The lips may express a poverty of soul that the heart does not acknowledge. While speaking to God of poverty of spirit, the heart may be swelling with the conceit of its own superior humility and exalted righteousness (Christ’s Object Lessons, page 159).

Yet we are naive about our true state in full view of the universe. Even in the eyes of thoughtful non-Adventists we pose a pathetic sight. The literal Greek sharpens the impact by inserting a little article ho, which means the one: “You don’t know that of all the seven churches you are the one that is outstandingly wretched, and the one who is miserable, and poor, and blind, and naked” (verse 17).

No one of us as a mere individual is worthy of this distinction on the stage of world history! Christ must be addressing us as a corporate body.

There is Hope for Us

The Lord would not spend the remainder of the chapter telling us how to respond if He had already finally rejected us. We make Him sick at His stomach, but He pleads with us to relieve His pain. This message to Laodicea is the most critically sensitive and urgent in Scripture. The success of the entire plan of salvation depends upon its final hour; and Laodicea’s problem is bound up with that crisis.

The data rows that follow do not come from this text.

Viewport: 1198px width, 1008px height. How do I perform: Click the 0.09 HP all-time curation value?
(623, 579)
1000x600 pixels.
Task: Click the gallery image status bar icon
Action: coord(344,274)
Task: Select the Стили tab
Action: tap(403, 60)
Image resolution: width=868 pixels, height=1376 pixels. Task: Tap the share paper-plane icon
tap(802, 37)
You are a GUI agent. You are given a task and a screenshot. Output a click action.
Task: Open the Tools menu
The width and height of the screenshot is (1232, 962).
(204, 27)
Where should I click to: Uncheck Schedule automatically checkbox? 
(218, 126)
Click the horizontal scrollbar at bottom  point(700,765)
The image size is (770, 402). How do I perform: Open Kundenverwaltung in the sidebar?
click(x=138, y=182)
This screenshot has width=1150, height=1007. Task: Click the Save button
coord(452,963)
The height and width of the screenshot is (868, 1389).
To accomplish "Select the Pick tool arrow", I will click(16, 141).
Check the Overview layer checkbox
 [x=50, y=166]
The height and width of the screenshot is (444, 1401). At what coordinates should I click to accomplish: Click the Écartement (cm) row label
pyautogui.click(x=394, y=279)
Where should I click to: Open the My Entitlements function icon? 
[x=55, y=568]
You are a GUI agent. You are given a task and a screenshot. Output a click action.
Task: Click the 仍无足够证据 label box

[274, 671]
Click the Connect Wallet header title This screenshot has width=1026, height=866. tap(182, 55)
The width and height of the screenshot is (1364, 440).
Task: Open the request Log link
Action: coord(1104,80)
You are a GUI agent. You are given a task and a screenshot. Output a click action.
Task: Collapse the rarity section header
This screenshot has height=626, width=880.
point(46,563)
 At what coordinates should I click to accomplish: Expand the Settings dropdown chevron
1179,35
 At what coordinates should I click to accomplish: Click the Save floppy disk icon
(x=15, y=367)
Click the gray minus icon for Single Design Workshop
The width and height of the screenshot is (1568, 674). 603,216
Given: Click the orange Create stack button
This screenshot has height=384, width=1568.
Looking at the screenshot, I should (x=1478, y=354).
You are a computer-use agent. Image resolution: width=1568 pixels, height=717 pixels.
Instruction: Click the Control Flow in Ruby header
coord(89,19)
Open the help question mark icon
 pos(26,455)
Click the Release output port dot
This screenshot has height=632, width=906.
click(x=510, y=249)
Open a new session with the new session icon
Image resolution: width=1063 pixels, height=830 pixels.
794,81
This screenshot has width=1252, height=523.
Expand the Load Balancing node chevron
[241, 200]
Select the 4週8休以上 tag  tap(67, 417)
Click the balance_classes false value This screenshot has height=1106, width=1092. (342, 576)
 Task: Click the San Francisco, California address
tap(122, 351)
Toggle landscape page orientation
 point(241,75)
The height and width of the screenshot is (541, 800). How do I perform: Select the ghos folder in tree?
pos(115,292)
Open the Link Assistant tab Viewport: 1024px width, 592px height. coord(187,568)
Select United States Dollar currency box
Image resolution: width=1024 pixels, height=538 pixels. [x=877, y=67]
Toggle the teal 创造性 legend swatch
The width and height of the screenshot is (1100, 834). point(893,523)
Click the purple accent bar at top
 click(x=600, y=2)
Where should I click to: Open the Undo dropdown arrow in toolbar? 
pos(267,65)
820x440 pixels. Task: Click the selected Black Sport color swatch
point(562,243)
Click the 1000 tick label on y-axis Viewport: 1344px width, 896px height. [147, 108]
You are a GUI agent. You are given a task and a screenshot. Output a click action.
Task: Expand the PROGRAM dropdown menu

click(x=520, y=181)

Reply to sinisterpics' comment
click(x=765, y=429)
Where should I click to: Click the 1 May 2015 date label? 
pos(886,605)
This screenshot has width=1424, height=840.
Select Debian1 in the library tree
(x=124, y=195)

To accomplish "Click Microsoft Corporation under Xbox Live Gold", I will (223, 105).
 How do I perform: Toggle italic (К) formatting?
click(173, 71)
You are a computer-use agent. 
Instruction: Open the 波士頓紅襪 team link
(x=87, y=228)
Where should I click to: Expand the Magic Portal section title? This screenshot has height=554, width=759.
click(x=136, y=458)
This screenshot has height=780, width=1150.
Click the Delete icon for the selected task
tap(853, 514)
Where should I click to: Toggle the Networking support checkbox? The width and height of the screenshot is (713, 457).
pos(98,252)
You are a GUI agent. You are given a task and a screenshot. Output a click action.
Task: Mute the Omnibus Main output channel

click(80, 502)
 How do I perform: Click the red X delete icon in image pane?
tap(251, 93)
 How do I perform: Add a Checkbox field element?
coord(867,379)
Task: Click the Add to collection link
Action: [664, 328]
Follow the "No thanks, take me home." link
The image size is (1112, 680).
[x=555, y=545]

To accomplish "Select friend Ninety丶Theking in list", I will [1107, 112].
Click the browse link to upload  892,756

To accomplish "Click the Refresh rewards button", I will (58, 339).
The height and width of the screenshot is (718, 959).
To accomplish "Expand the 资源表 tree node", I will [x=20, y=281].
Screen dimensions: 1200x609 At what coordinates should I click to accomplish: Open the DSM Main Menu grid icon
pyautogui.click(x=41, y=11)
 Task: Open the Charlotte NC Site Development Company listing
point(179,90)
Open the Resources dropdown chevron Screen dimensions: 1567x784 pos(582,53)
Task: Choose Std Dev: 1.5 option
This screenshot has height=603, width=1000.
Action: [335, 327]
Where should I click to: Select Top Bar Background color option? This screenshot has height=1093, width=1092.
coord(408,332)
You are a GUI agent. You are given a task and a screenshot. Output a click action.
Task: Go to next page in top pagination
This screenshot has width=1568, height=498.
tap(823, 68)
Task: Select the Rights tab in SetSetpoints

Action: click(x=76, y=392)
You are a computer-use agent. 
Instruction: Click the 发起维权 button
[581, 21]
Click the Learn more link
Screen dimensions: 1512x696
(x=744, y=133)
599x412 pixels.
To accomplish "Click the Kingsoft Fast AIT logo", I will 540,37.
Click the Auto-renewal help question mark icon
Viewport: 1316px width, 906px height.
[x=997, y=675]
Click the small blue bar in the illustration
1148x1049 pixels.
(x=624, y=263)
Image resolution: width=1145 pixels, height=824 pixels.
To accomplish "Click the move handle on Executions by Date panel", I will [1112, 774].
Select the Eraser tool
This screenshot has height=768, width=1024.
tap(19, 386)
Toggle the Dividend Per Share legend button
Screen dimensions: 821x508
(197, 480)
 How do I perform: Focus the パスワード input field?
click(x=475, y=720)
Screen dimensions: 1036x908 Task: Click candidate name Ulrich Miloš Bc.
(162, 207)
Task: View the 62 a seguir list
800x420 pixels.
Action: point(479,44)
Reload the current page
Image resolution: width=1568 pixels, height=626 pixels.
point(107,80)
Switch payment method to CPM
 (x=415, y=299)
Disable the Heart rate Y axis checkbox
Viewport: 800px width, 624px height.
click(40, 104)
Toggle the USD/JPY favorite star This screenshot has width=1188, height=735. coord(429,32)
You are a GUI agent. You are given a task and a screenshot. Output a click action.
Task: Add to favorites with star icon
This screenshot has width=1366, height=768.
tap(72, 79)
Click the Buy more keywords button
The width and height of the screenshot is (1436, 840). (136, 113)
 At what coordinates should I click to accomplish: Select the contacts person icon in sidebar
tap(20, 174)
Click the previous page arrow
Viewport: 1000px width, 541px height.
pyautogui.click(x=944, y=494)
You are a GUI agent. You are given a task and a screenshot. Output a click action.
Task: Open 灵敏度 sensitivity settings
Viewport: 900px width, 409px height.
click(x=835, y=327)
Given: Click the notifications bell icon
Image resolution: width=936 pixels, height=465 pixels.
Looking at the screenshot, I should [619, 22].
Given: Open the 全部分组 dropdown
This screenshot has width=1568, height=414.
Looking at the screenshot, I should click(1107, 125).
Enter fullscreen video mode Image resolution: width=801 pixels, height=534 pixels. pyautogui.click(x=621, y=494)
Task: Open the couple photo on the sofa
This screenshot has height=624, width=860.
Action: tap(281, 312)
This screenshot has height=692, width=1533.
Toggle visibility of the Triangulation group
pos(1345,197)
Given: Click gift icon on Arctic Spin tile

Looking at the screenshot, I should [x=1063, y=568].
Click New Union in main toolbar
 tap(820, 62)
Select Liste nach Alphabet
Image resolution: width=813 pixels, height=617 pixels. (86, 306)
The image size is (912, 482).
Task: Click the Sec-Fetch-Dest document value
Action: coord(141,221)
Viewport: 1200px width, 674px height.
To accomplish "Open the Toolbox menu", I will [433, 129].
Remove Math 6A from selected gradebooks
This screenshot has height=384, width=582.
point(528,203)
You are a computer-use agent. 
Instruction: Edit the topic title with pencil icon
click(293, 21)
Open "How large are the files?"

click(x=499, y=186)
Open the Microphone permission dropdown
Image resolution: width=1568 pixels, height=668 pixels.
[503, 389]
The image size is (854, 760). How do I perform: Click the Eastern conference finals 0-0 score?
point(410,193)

Jesus says, “I counsel you to buy of me gold tried in the fire” (verse 18). In addressing the Seventh-day Adventist denomination and in particular its leadership, He tells us that the first thing we need is … not more works, more activity, more strategies and programs. He told us in verse 15, “I know your works.” Our works are already feverishly intense. Peter identifies the “gold tried in the fire” as the essential ingredient in believing the gospel—the faith itself, which always precedes any works of genuine righteousness (1 Peter 1:7).

In other words, Jesus tells us that what we first need is what we have long confidently claimed that we already possess—the knowledge and experience of righteousness by faith. But what we have moves us only to lukewarmness. It is the true understanding that causes the hosts of Heaven to serve so ardently “the Lamb who was slain.” They are totally moved by the very heart of the message—“Christ and Him crucified,” a motivation that shames us for our petty obsession with our own eternal security. Christ’s diagnosis strikes at the root of our leadership pride.

The Subtlety of Our Spiritual Pride

Until the publication of Wallenkampf’s book in 1988, our denominational press generally maintained that we were “enriched” at the time our leadership supposedly accepted the beginning of the loud cry message a century ago.1 In recent years we have begun to take an abrupt about-face, and now the truth is openly recognized that “we” did not accept it.2 This new candor is phenomenal and refreshing.

But surely Christ doesn’t tell us now that we still need that “gold” of genuine faith? Yes, He says that in order for us to heal Him of His painful nausea we need the “gold” of genuine faith, and furthermore we need to buy it—that is, pay something in exchange for it.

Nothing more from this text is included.